> **Aim of the task**: Format every line of the listing below as a JSON array of strings, one string per line, and omit any blank lines.

Entries showing where items appear
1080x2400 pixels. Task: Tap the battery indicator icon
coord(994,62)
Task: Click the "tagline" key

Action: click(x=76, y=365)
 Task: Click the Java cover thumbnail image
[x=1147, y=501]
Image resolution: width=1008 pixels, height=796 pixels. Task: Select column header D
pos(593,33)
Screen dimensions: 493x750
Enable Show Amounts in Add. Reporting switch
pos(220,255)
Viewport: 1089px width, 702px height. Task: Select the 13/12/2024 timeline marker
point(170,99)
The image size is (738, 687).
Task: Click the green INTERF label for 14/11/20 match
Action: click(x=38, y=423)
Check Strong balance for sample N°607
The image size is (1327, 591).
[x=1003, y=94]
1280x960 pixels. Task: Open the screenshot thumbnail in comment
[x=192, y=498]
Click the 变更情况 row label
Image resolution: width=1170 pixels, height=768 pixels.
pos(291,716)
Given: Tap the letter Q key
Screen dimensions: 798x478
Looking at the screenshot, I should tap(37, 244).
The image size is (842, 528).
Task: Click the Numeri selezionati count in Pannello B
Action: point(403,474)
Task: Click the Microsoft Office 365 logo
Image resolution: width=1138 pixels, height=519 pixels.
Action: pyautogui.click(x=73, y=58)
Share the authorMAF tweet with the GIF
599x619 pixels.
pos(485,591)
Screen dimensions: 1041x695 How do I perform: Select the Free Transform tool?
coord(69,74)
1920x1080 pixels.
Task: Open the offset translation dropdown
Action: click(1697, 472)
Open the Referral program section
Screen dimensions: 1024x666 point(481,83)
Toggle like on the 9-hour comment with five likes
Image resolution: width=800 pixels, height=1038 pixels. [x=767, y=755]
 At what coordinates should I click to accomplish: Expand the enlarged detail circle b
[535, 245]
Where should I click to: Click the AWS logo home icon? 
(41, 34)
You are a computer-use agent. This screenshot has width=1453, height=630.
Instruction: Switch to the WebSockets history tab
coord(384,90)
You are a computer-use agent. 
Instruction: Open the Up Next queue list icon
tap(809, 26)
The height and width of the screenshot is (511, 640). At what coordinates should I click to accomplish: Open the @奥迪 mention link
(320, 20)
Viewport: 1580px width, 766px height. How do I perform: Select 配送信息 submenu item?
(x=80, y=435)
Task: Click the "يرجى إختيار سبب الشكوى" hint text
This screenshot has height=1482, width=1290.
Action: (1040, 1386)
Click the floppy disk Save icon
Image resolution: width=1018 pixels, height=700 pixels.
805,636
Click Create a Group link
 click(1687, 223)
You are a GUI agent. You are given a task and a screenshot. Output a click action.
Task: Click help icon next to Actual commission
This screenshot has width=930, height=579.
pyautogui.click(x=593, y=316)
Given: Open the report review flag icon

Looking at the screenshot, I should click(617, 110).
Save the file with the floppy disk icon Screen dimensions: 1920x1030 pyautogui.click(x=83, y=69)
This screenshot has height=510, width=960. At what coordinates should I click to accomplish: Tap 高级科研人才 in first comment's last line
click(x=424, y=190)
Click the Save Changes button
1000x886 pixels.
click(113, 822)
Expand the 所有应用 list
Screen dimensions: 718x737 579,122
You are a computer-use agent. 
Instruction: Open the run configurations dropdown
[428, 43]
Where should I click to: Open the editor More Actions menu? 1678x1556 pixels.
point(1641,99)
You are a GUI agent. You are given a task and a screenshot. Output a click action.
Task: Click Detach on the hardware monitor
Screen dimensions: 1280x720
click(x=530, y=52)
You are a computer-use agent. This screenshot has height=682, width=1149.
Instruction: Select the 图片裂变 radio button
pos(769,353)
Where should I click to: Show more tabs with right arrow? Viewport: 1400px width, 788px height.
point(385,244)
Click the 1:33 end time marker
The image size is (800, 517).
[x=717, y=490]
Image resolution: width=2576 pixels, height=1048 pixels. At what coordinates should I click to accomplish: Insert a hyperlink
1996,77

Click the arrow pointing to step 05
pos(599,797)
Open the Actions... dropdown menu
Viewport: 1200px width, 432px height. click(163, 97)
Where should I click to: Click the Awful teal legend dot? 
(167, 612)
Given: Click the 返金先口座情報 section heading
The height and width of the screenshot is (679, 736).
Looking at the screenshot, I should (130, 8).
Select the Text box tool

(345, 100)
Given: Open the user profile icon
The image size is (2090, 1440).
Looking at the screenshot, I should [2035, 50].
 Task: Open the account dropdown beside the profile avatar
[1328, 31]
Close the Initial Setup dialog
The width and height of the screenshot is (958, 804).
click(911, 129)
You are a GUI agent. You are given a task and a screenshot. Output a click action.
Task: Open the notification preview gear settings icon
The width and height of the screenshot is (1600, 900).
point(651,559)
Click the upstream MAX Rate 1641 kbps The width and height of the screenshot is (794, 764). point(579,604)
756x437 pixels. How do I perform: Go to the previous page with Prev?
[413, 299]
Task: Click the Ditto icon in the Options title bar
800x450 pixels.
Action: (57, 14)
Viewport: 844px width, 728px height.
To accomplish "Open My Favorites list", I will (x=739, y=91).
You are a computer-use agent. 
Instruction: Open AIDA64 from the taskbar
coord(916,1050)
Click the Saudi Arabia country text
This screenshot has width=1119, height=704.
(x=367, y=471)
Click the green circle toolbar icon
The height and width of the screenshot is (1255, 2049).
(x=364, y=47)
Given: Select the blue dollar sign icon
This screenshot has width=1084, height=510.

> **Solution to this problem**:
[
  "1080x2400 pixels. Task: Tap the battery indicator icon",
  "coord(994,62)",
  "Task: Click the \"tagline\" key",
  "Action: click(x=76, y=365)",
  " Task: Click the Java cover thumbnail image",
  "[x=1147, y=501]",
  "Image resolution: width=1008 pixels, height=796 pixels. Task: Select column header D",
  "pos(593,33)",
  "Screen dimensions: 493x750",
  "Enable Show Amounts in Add. Reporting switch",
  "pos(220,255)",
  "Viewport: 1089px width, 702px height. Task: Select the 13/12/2024 timeline marker",
  "point(170,99)",
  "The image size is (738, 687).",
  "Task: Click the green INTERF label for 14/11/20 match",
  "Action: click(x=38, y=423)",
  "Check Strong balance for sample N°607",
  "The image size is (1327, 591).",
  "[x=1003, y=94]",
  "1280x960 pixels. Task: Open the screenshot thumbnail in comment",
  "[x=192, y=498]",
  "Click the 变更情况 row label",
  "Image resolution: width=1170 pixels, height=768 pixels.",
  "pos(291,716)",
  "Given: Tap the letter Q key",
  "Screen dimensions: 798x478",
  "Looking at the screenshot, I should tap(37, 244).",
  "The image size is (842, 528).",
  "Task: Click the Numeri selezionati count in Pannello B",
  "Action: point(403,474)",
  "Task: Click the Microsoft Office 365 logo",
  "Image resolution: width=1138 pixels, height=519 pixels.",
  "Action: pyautogui.click(x=73, y=58)",
  "Share the authorMAF tweet with the GIF",
  "599x619 pixels.",
  "pos(485,591)",
  "Screen dimensions: 1041x695 How do I perform: Select the Free Transform tool?",
  "coord(69,74)",
  "1920x1080 pixels.",
  "Task: Open the offset translation dropdown",
  "Action: click(1697, 472)",
  "Open the Referral program section",
  "Screen dimensions: 1024x666 point(481,83)",
  "Toggle like on the 9-hour comment with five likes",
  "Image resolution: width=800 pixels, height=1038 pixels. [x=767, y=755]",
  " At what coordinates should I click to accomplish: Expand the enlarged detail circle b",
  "[535, 245]",
  "Where should I click to: Click the AWS logo home icon? ",
  "(41, 34)",
  "You are a computer-use agent. This screenshot has width=1453, height=630.",
  "Instruction: Switch to the WebSockets history tab",
  "coord(384,90)",
  "You are a computer-use agent. ",
  "Instruction: Open the Up Next queue list icon",
  "tap(809, 26)",
  "The height and width of the screenshot is (511, 640). At what coordinates should I click to accomplish: Open the @奥迪 mention link",
  "(320, 20)",
  "Viewport: 1580px width, 766px height. How do I perform: Select 配送信息 submenu item?",
  "(x=80, y=435)",
  "Task: Click the \"يرجى إختيار سبب الشكوى\" hint text",
  "This screenshot has height=1482, width=1290.",
  "Action: (1040, 1386)",
  "Click the floppy disk Save icon",
  "Image resolution: width=1018 pixels, height=700 pixels.",
  "805,636",
  "Click Create a Group link",
  " click(1687, 223)",
  "You are a GUI agent. You are given a task and a screenshot. Output a click action.",
  "Task: Click help icon next to Actual commission",
  "This screenshot has width=930, height=579.",
  "pyautogui.click(x=593, y=316)",
  "Given: Open the report review flag icon",
  "Looking at the screenshot, I should click(617, 110).",
  "Save the file with the floppy disk icon Screen dimensions: 1920x1030 pyautogui.click(x=83, y=69)",
  "This screenshot has height=510, width=960. At what coordinates should I click to accomplish: Tap 高级科研人才 in first comment's last line",
  "click(x=424, y=190)",
  "Click the Save Changes button",
  "1000x886 pixels.",
  "click(113, 822)",
  "Expand the 所有应用 list",
  "Screen dimensions: 718x737 579,122",
  "You are a computer-use agent. ",
  "Instruction: Open the run configurations dropdown",
  "[428, 43]",
  "Where should I click to: Open the editor More Actions menu? 1678x1556 pixels.",
  "point(1641,99)",
  "You are a GUI agent. You are given a task and a screenshot. Output a click action.",
  "Task: Click Detach on the hardware monitor",
  "Screen dimensions: 1280x720",
  "click(x=530, y=52)",
  "You are a computer-use agent. This screenshot has height=682, width=1149.",
  "Instruction: Select the 图片裂变 radio button",
  "pos(769,353)",
  "Where should I click to: Show more tabs with right arrow? Viewport: 1400px width, 788px height.",
  "point(385,244)",
  "Click the 1:33 end time marker",
  "The image size is (800, 517).",
  "[x=717, y=490]",
  "Image resolution: width=2576 pixels, height=1048 pixels. At what coordinates should I click to accomplish: Insert a hyperlink",
  "1996,77",
  "Click the arrow pointing to step 05",
  "pos(599,797)",
  "Open the Actions... dropdown menu",
  "Viewport: 1200px width, 432px height. click(163, 97)",
  "Where should I click to: Click the Awful teal legend dot? ",
  "(167, 612)",
  "Given: Click the 返金先口座情報 section heading",
  "The height and width of the screenshot is (679, 736).",
  "Looking at the screenshot, I should (130, 8).",
  "Select the Text box tool",
  "(345, 100)",
  "Given: Open the user profile icon",
  "The image size is (2090, 1440).",
  "Looking at the screenshot, I should [2035, 50].",
  " Task: Open the account dropdown beside the profile avatar",
  "[1328, 31]",
  "Close the Initial Setup dialog",
  "The width and height of the screenshot is (958, 804).",
  "click(911, 129)",
  "You are a GUI agent. You are given a task and a screenshot. Output a click action.",
  "Task: Open the notification preview gear settings icon",
  "The width and height of the screenshot is (1600, 900).",
  "point(651,559)",
  "Click the upstream MAX Rate 1641 kbps The width and height of the screenshot is (794, 764). point(579,604)",
  "756x437 pixels. How do I perform: Go to the previous page with Prev?",
  "[413, 299]",
  "Task: Click the Ditto icon in the Options title bar",
  "800x450 pixels.",
  "Action: (57, 14)",
  "Viewport: 844px width, 728px height.",
  "To accomplish \"Open My Favorites list\", I will (x=739, y=91).",
  "You are a computer-use agent. ",
  "Instruction: Open AIDA64 from the taskbar",
  "coord(916,1050)",
  "Click the Saudi Arabia country text",
  "This screenshot has width=1119, height=704.",
  "(x=367, y=471)",
  "Click the green circle toolbar icon",
  "The height and width of the screenshot is (1255, 2049).",
  "(x=364, y=47)",
  "Given: Select the blue dollar sign icon",
  "This screenshot has width=1084, height=510."
]